I know there's been immense shareholder pressure for him to either turn the company around or get out of the way. If he's getting out of the way, it probably means the shareholders aren't happy (no, really!) and they're calling for new leadership.

This is a sobering moment in the company's history. It'll be interesting to see who takes the place of the last Galvin, and to see how well he does at the helm.


  • Reply 1 of 11
    Jobs should do it
  • Reply 2 of 11
    leonisleonis Posts: 3,427member
    Moto needs new blood.

    But I am not holding my breath

    Apple will only look at it as the second choice at least in the next 5 years
  • Reply 3 of 11
    matsumatsu Posts: 6,558member
    I've had some pretty good first hand accounts about the general implosions of Moto's satellite project. If this situation was mirrored throught the company's more established business then the current state of their CPU development is no big surprise at all.
  • Reply 4 of 11
    leonisleonis Posts: 3,427member
    Even their cell phones "suck" these days
  • Reply 5 of 11
    bartobarto Posts: 2,246member
    Wow. Well, I guess he had his chance.
  • Reply 6 of 11
    screedscreed Posts: 1,077member
    Curious timing just after the announcement with Microsoft and their phones.

  • Reply 7 of 11
    Mike Z sucks. He's made negligible progress with the cell phone division and is a Galvin lackey. Let's hope the board brings in someone from the outside who is willing to shake up the Old Boys' Club.
  • Reply 8 of 11
    andersanders Posts: 6,523member
    Motharoller who?
  • Reply 9 of 11
    709709 Posts: 2,016member
    This month in Fast Company, the cover story is 'CEOs Who Should Lose Their Jobs'. Inside they list 'The 5 CEOs Who Won't Let Go' and Galvin is right there amongst Eisner (Disney), Karmanos (Compuware), Waltrip (Service Corp.) and Ryan (AON).

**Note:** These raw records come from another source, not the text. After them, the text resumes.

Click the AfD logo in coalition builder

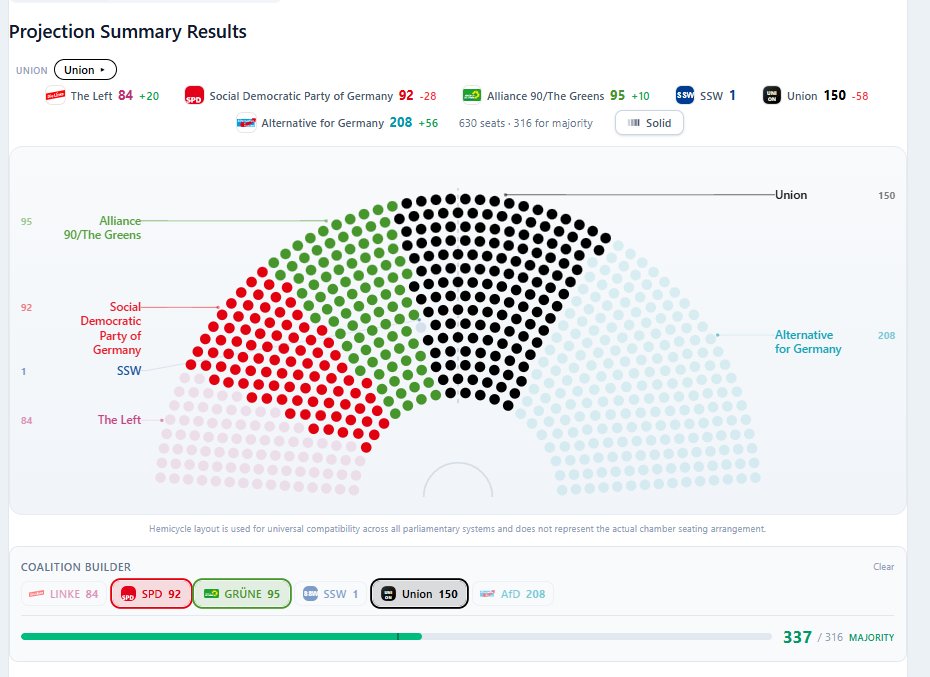[487, 594]
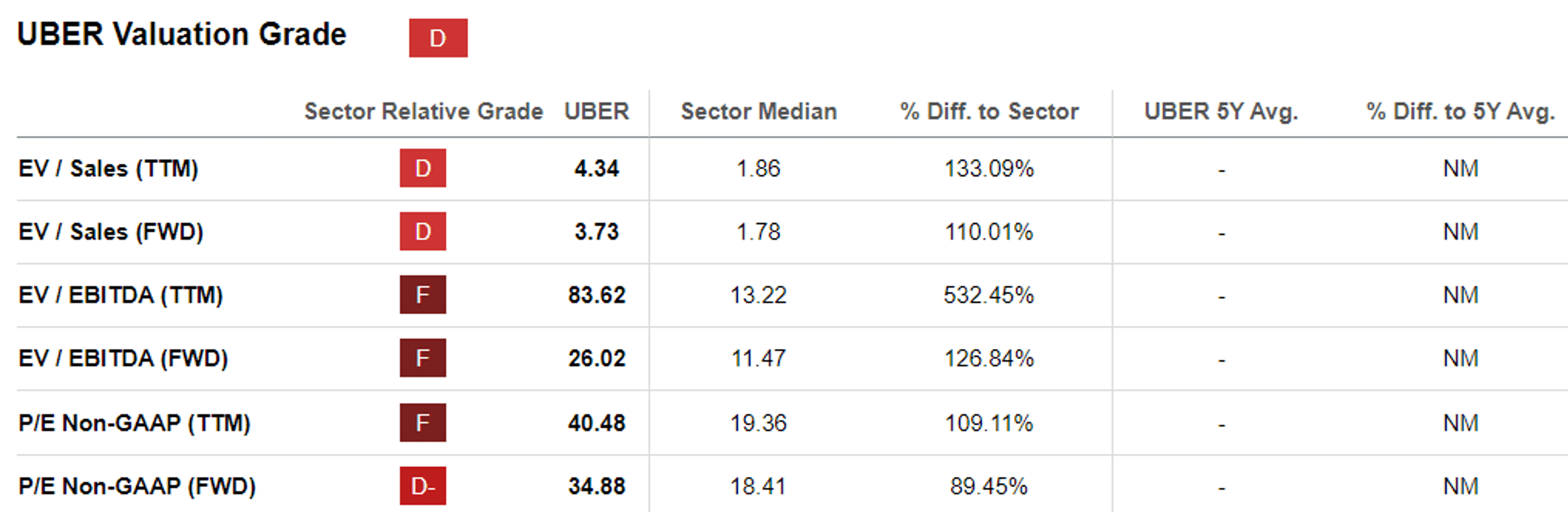Screen dimensions: 1568x512
Task: Open the P/E Non-GAAP (FWD) metric link
Action: (137, 486)
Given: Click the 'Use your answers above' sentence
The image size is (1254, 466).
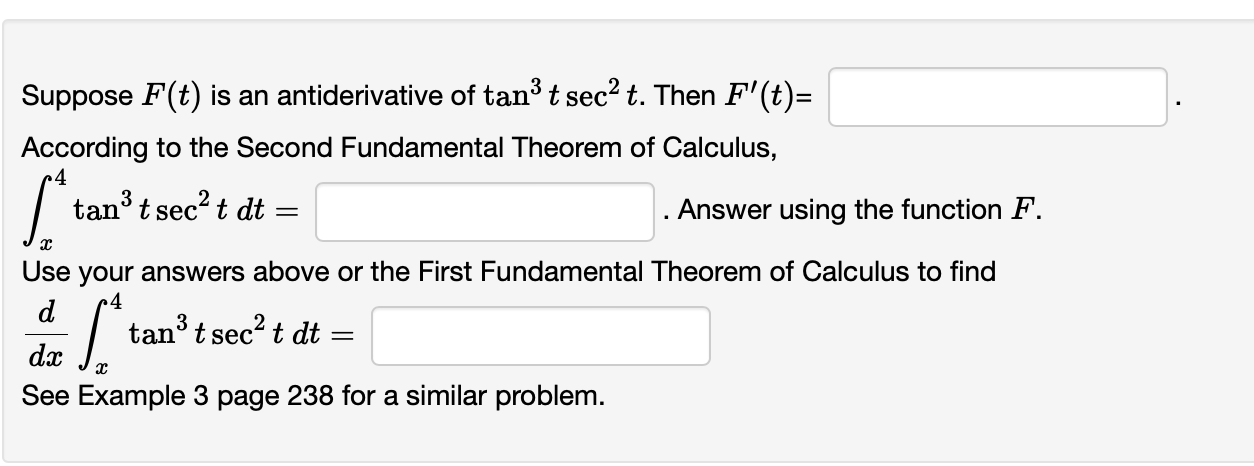Looking at the screenshot, I should pyautogui.click(x=509, y=271).
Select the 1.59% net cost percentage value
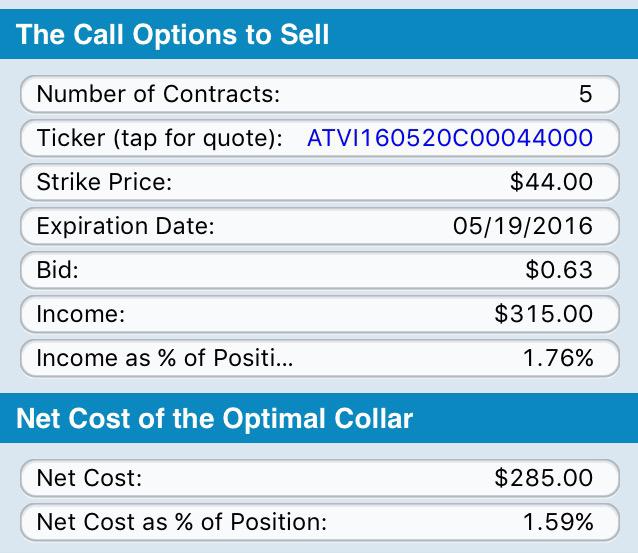 pyautogui.click(x=558, y=522)
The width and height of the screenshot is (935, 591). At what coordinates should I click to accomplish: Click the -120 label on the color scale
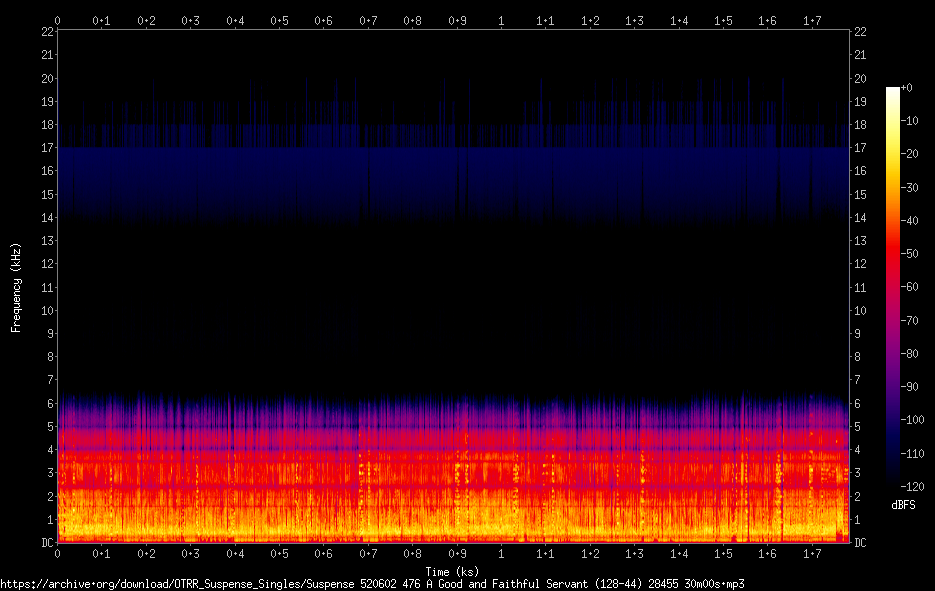912,487
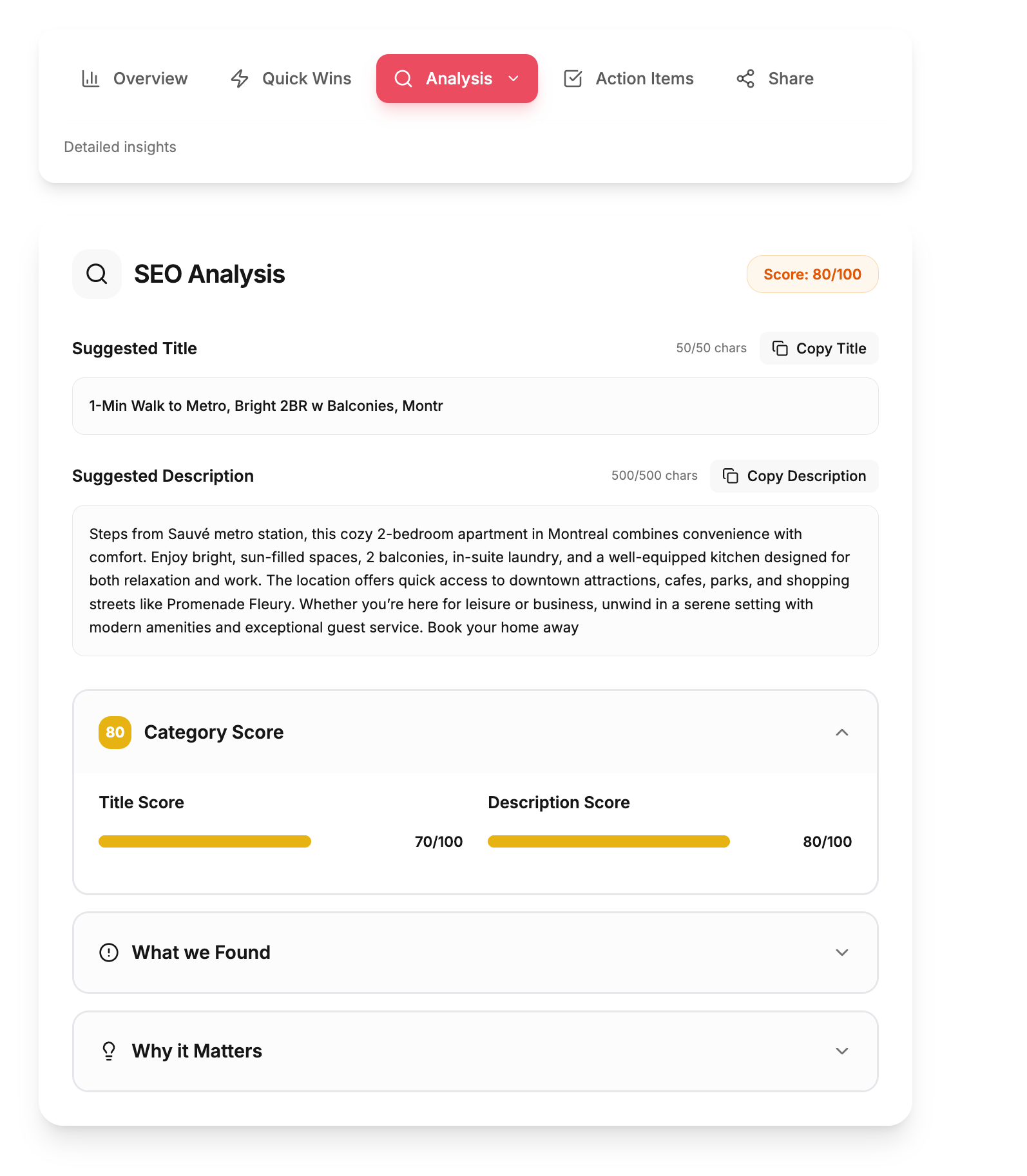Click the copy icon inside Copy Title
This screenshot has width=1027, height=1176.
780,348
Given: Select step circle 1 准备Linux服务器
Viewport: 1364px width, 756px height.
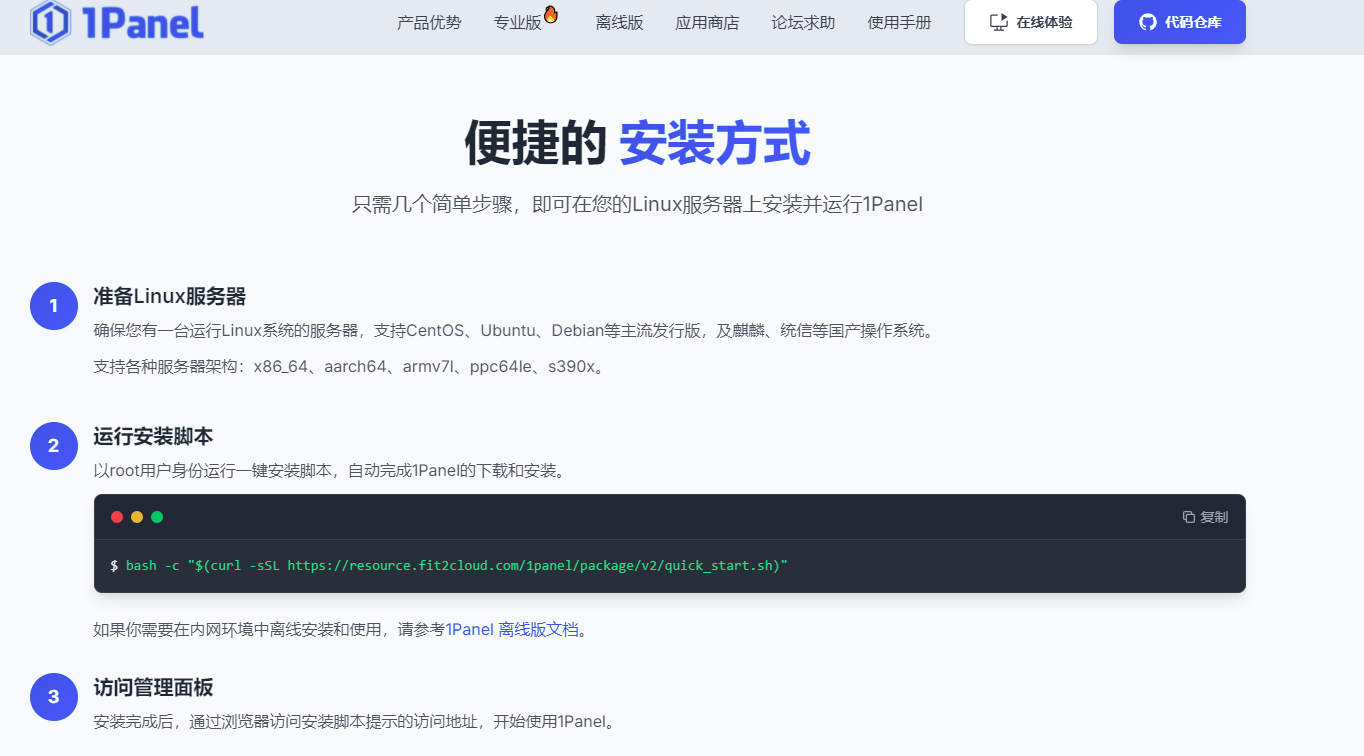Looking at the screenshot, I should (x=53, y=305).
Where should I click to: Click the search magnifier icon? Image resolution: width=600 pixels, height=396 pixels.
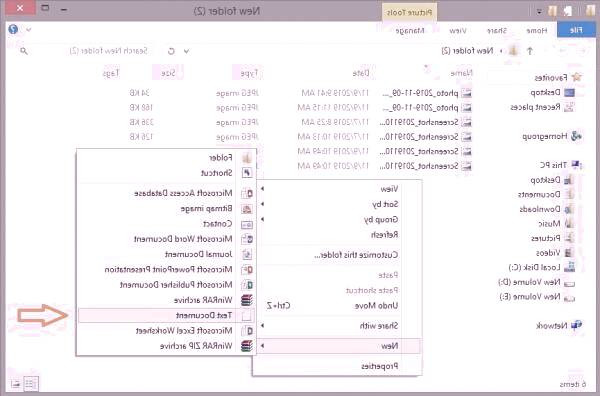(x=24, y=51)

    Some of the stats in the last 5 years are pretty sobering:

    Total shareholder return: -41.6%

    Peer return: -34.1%

    S&P 500 Index return: -7.8%

    6.7 billion in losses

  • Reply 10 of 11
    amorphamorph Posts: 7,112member

    NYTimes article
    contributed by 1337_5L4Xx0R elsethread confirms my suspicions.

    I've followed their turnaround strategy, and some of it makes sense (curing "Performa syndrome" in their product lines, for example), and some of it falls under what Fred Anderson calls "mortgaging the future" (massive layoffs and slash-and-burn budget cutting). The latter is always dangerous at a technology company that has to keep up with design and R&D (heck, it's dangerous anywhere).

    For me, the worst omen is actually the partnership with Microsoft. I work in an old DEC shop, and we saw what happened when they tried turning around by partnering with MS (and, for the record, HPaq is not a suitable replacement - and gee, look, they're in bed with MS as well!). MS is just too ruthlessly self-interested, too paranoid and too damn powerful to be a reliable partner, especially if you're on the ropes.

    It'll be interesting to see how it pans out. I note that Mot's share of the cell phone market ticked up from 13% to 17% this year, and Crolles has the potential to make Mot SPS competitive again, so there are definitely some bright spots among the clouds. But there are also a lot of clouds.
  • Reply 11 of 11
    Mototola stock used to be like $16 a share. Then it dropped to about $8 or $9! It's now at about $11, but shareholders are probably quite disappointed (all 13 million of them.)